Everything in blue are the actual annotations themselves. Note that what you see is the final form of my annotations for this code. I often start out with bland labels (e.g., .L1, .L2, etc) or bland variable names (e.g., v, x, y, etc.) and then come back to change them to something more descriptive when I start to see what the code is doing.

Everything in red are extra notes I've added just to explain my process.

Assorted Q&A

Q: Is there a good way to determine if the registers are holding arrays or structs vs just data?

A: To the machine, it's all just 0's and 1's. Even in the machine instructions, it doesn't know data types. Data types are an abstraction created by the C language (or any other language) and the C compiler's job is to deconvert from that abstraction. Since the machine doesn't know data types, then they're not reflected in the machine code.

The way you determine if a register points to (note a register can't hold an array or a struct—they're too big) an array or a struct is by observing and drawing inference from how the instructions manipulate and reference that register.

Q: I'm not sure what information can be ignored like the system doing checks or do we look in the phases or everywhere?

A: What we observed today in class will be true for the rest of the phases, namely that the system checks and other ignorable instructions will show up at the beginning and end of the functions.

Still stuck?

Follow the process: 1) make sure you understand the literal interpretation of the instruction, 2) take a step beyond the literal and interpret what that instruction means in the broader context (e.g., setting an argument, assigning a variable value, etc.), 3) after annotating a sufficient number of instructions to see what's happening, reverse-engineer the C code.

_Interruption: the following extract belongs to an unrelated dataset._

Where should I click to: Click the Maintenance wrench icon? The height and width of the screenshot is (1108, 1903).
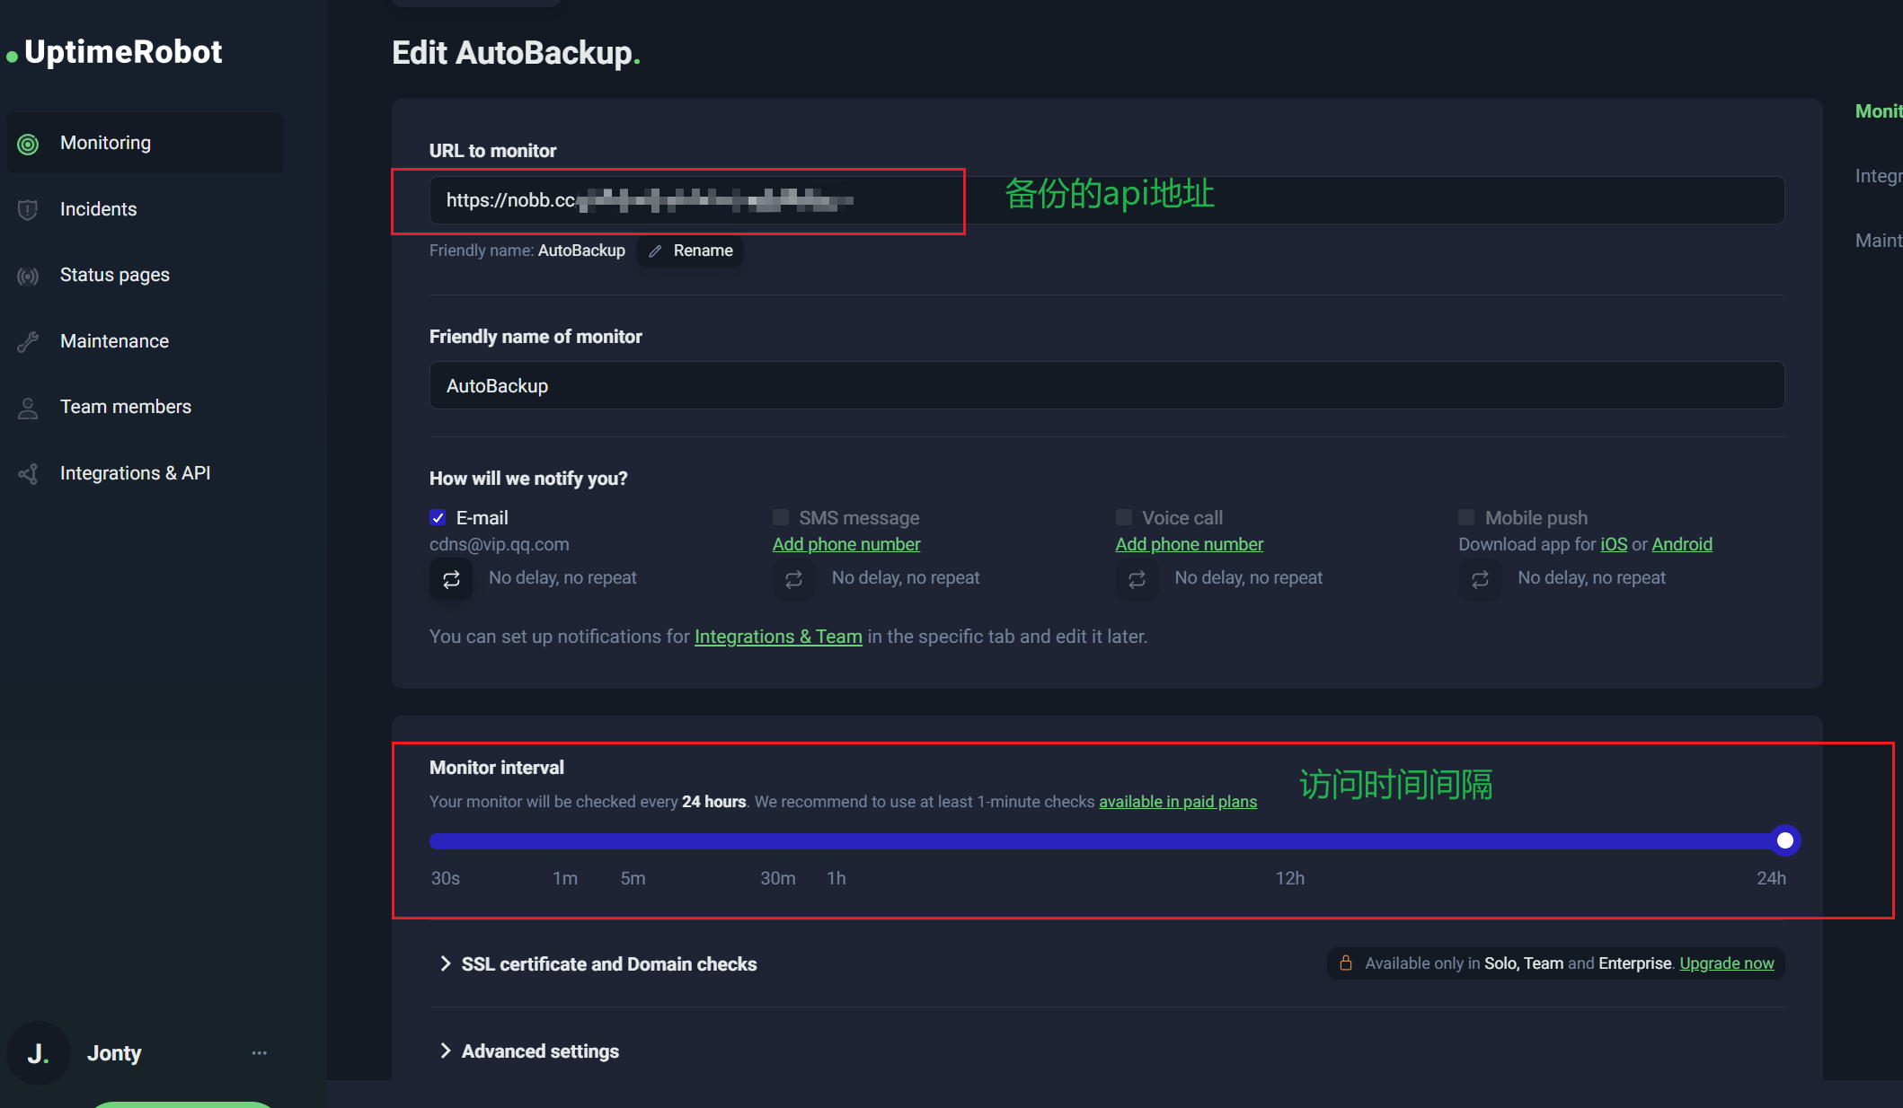[x=28, y=341]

A few suggestions here for getting unstuck on any phase:

  1. Figure out the general format expected as the input for that phase by looking at the arguments passed to the scanf procedure
  2. Look for patterns that are indicative of loops, procedure calls, recursion, arrays, etc. We covered these in previous lectures (go back and review slides/videos), in the homeworks, and they're in the textbook.
  3. Once you have the input format and see the general control flow of the procedure, annotate the control flow by labeling the beginning and ending of loops (i.e., using that label column). This helps you map out generally what the flow of the procedure looks like. Take particular note of anything that looks like a loop variable (i.e., a variable set to 1 or 0 and which gets incremented each time through a loop). This helps you see how many times a loop gets executed, and then you can start to try to intuit why it might execute that many times. Also, take note of variables that update themselves by adding 0x4 or 0x8. This usually indicates some sort of iteration through an array (updating the variable to point to the next element in the array).
  4. There really is no substitute for just working through, line by line, and doing detailed annotations and reverse-engineering. This is intentionally built into the lab because the goal is for you to learn this skill.

Lab 5: The Attack Lab

  • Lab Specification
  • Request a target here
    • If the site doesn't load, try a few page refreshes—it should eventually work
    • There should be no spaces in the username (use underscores instead)
  • Check the scoreboard here
    • Please note the scoreboard does not necessarily reflect successful completion of phases (which will be evaluated on submission of the exploit files via Moodle) but does generally indicate progress towards completion of the lab.

Helpful hints

  • Exploit file example
  • If you're having trouble sshing or scping, be sure you're connected to the VPN.
  • Remember, the exploits will only work if you're running in gdb, not from the commandline.
  • Remember: a hex character is 4 bits (or half a byte). It takes 2 hex characters to encode one byte. Your addresses should be 8 bytes.